Итак, мне хотелось бы защитить разум с двух сторон. Во-первых, защитить его именно от всего, что изложено выше: от редукции ума к техническому рассудку, к исключительно аналитическому инструменту, который рано или поздно может быть замещен «думающей машиной», «электронным мозгом», искусственным интеллектом, — от полной инструментализации разума и знания. «Знание — сила», «Scientiapotentiaest», как повторяют за Ф. Бэконом. Можно спросить: какого рода сила? Сила «объяснить» вещи, то есть расчленить их, разобрать на части — и затем эффективно ими манипулировать. «Узнал — овладел — можешь использовать». Наши отношения с миром и с самими собой все больше и больше превращаются в разного рода «техники» и «технологии». Мы хотим получать простые и «точные» рецепты (точность их обыкновенно весьма сомнительна, но безапелляционность, с которой они даются, делает их неоспоримыми) и подробные инструкции: «Как делать стихи», «Как поумнеть за двадцать минут в день» (это я читала своими глазами: всего-навсего нужно каждый день утром совершать пробежку, — интеллект от этого растет как на дрожжах), «Как не страдать от неразделенной любви» и т. п., и т. п. Мы хотим точно знать, что и в каком порядке следует делать, чтобы получить искомый результат. Мы хотим иметь дело не с вещами, а с их дефинициями. Дефиниции и рецепты уже составляют для нас первую реальность; то, что им не соответствует, мы готовы считать несуществующим. Например, поэзия есть то-то и то-то. Вот эта вещь не есть то-то и то-то. Значит, это вообще не поэзия. Интересный демократический вариант платонизма. Мир непосредственной реальности — второй мир, а первый — это мир наших дефиниций, концепций и т. п. Мы говорим не о «психике» человека, а о его «психологии», не о «среде», а об «экологии»… Нам нужен препарированный мир, готовый к немедленному употреблению, pret-a-porte. Мы хотим говорить не на языке, а не метаязыке (что, собственно, уже и делаем). Именно это и называется рациональным.

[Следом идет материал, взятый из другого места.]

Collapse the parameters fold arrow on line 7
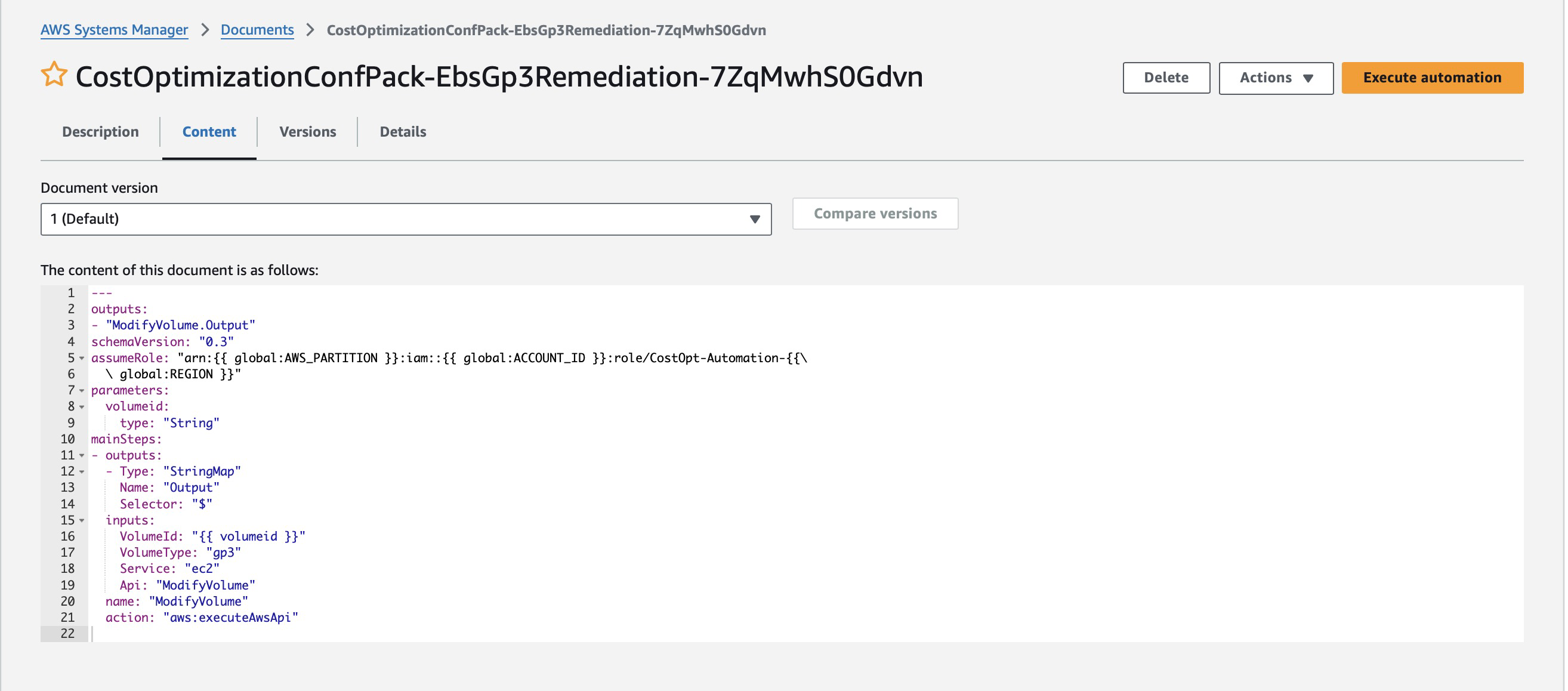This screenshot has height=691, width=1568. 82,390
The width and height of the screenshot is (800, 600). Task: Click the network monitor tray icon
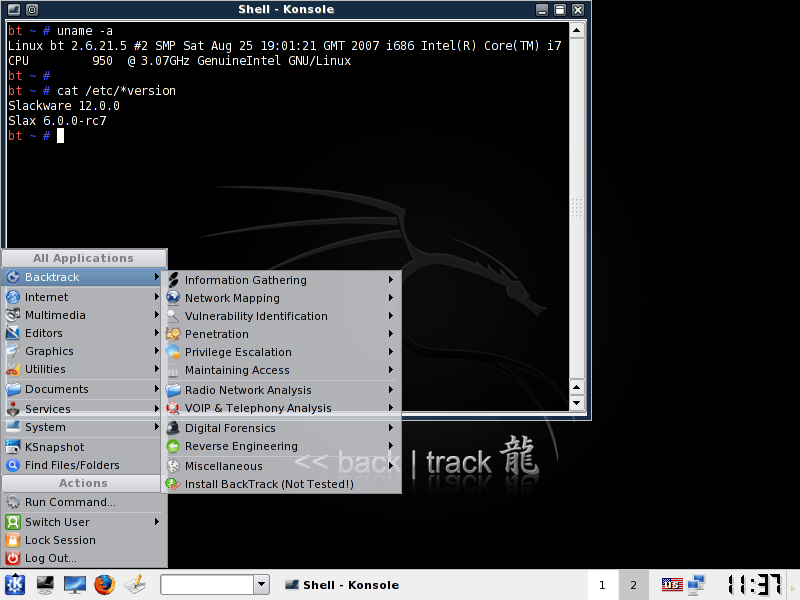click(696, 584)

Я совершенно не собираюсь повторять все обычные в этом случае и уже слишком тривиальные обвинения в адрес технической цивилизации и механического интеллекта. Моя роль, как я уже сказала, — роль адвоката, а не обвинителя. Критический, аналитический, технический разум (рассудок), бесспорно, — вещь сама по себе достойная и совершенно необходимая. «Святое слово — disitiguor, “различаю”, слово схоластики!» — восклицал Аверинцев. Различает именно этот ум, рассудок. Но он составляет лишь часть того, что достойно называться умом, и часть, так сказать, нижнюю и окраинную, или вторичную. Если интеллект такого рода принимается за весь ум, это грозит настоящей бедой. Пространство ума куда обширнее и глубже, и его центральную часть, его сердцевину составляет восприятие целого, сообщения с целым, которое предшествует всякому расчленению на детали и составные, всякой «деструкции», разборке этого целого, как если бы оно было механическим агрегатом.
Мне могут возразить: но восприятие целого принадлежит интуиции! Вероятно, так и есть, но ведь и сама интуиция есть интеллектуальная деятельность. Интеллектуальная деятельность многообразна, она включает в себя и нашу способность воображать, и способность угадывать без обсуждения и анализа, и способность созерцать … и множество других вещей. И, вопреки распространенному мнению, не только «систематическое сомнение», но и определенная уверенность и способность доверять (принимать на веру) составляют то, что можно назвать интеллектуальной культурой. Dubitarehumanumest (сомневаться — в природе человека). Это — несомненно, но не только «сомневаться» в его природе. В его природе и быть в чем-то уверенным. Это особая наука, быть в чем-то уверенным, доверять, и ей следует учиться, потому что сомневаться всегда и во всем просто глупо. Мудрый человек удивляет нас именно этой своей необъяснимой уверенностью в некоторых вещах. Да, в своей центральной зоне, в своей сердцевине разум совпадает с мудростью.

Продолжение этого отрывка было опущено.